Appartenevano oggettivamente al basso clero o clero parrocchiale, di origine contadina o comunque provenienti da ceti sociali bassi,  con un tenore di vita modesto, non poteva vedere male la rivoluzione e finiva per diffonderne i principi. Dall’altra parte l’Alto Clero dominante, di estrazione aristocratica, colta e con notevole potere politico, in campo nazionali o locali, perdeva proprietà dei beni ecclesiastici, rendite, privilegi e potere. Quale furono le reciproche reazioni a tanto sconquasso alla base e a livello dirigenziale? Cosa copre l’intonaco imbiancato giallo cenerino della chiesetta? Sta di fatto che con la rivoluzione francese in atto, tutte queste “famiglie” del “basso” soffrirono soppressioni ed espulsioni e cosi’ sparirono anche Conventi. Poi ci si potrebbe addentrare dunque anche in un altro ordine di valori. Sapendo che la storia non è solo un elenco di documenti, per capirla bisogna interpretarla, e se mancano i pezzi intermedi, per comporre l’insieme e essere completi, bisogna riempire gli spazi, i vuoti mancanti, con il pensiero e anche con l’immaginazione. I voti religiosi, impegno e scelta volontaria, il solenne certificato da conservarsi come l’obbligo di tutta la vita, detto il mezzo della propria perfezione spirituale. I voti, le regole, gli obblighi di Obbedienza, Povertà e Castità. E dite poco? L’obbedienza alla legge, al Superiore, la sottomissione, finanche l’oppressione. E si può dire : sì, pero tanto è questione del quanto, del quando e del come. Poi la povertà: non avere niente di proprio. Sì, si può dire, però poi il vivere in comunità è come essere in cooperativa ed in fondo basta l’uso delle cose. La terza regola l’obbligo della castità, la più difficilmente sostenibile, un conto continuamente aperto con  
 stessi a cui si poteva solo sfuggire di nascosto. Non praticare, non avere surrogati di sorta, non desiderio, non guardare, non pensieri lussuriosi….. il sacrificio dell’appetito e del piacere erotico-sessuale. Reprimere un dato fondamentale e ineliminabile di ogni essere vivente e che genera la vita, i principali intrecci e relazioni e persino l’arte erotica. E di fronte a freni inibitori si spezzavano le reazioni nella propria comunità interna e esterna. Si è sempre potuto apprezzare un dato, direi anarchico e unico, di questo paese: la distinzione laica, il vivere la religione distante e nella diffidente verso ogni gerarchia ecclesiastica.

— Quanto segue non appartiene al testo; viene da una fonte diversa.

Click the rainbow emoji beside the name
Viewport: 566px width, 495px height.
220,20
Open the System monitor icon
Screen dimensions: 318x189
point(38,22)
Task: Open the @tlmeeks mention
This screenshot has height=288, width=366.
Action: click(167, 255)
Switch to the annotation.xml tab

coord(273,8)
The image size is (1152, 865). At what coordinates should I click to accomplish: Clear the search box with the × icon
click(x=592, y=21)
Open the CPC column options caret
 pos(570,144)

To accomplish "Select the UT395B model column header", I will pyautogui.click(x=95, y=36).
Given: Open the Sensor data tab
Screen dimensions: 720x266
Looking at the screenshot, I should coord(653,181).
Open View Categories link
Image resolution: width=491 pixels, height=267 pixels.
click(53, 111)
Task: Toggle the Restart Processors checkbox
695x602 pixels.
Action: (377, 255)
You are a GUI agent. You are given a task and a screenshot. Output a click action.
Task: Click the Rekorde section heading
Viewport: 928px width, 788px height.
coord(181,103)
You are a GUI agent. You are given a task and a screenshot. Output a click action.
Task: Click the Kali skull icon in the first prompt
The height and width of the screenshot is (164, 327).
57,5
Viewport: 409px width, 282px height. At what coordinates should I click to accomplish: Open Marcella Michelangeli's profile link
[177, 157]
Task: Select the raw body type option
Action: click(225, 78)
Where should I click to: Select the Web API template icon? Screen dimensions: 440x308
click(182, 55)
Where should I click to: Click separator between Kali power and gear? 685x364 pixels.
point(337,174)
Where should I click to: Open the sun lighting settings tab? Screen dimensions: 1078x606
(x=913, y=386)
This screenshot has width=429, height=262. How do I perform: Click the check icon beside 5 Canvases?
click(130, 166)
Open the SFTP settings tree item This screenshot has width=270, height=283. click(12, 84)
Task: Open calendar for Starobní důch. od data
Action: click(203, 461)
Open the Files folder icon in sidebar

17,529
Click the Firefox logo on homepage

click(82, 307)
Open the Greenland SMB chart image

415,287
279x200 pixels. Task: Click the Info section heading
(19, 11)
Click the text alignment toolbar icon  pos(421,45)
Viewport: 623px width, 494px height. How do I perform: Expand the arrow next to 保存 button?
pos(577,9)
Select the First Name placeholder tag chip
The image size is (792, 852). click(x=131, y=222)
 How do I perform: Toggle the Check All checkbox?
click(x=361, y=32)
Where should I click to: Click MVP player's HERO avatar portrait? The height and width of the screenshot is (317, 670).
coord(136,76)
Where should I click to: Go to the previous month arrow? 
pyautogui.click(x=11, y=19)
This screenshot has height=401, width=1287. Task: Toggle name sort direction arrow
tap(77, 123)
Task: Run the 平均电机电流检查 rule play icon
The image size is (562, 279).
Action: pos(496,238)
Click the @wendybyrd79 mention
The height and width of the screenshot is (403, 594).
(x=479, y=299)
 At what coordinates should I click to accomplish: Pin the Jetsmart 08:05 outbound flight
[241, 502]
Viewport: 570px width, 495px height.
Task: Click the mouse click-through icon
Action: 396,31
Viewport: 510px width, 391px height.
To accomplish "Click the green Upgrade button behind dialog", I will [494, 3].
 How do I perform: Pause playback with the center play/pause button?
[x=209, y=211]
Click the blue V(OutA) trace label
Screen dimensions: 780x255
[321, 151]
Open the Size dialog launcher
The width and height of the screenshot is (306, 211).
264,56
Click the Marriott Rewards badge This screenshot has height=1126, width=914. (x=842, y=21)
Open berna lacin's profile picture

E anche in questo luogo ameno e solare, piacevole, gradevole agli l’occhi e alla mente, a pensieri calmi tra cieli grigi e incantevoli tra cieli azzurri, un luogo che rinfranca, consente di spaziare all’infinito, al romantico,  ritornano le ombre e la croce, il simbolo della dinamica del sacrificio della vita alla morte; la Via che per il Cattolico è la Croce del Dio sceso in terra per la resurrezione, la salvezza e la futura vita eterna.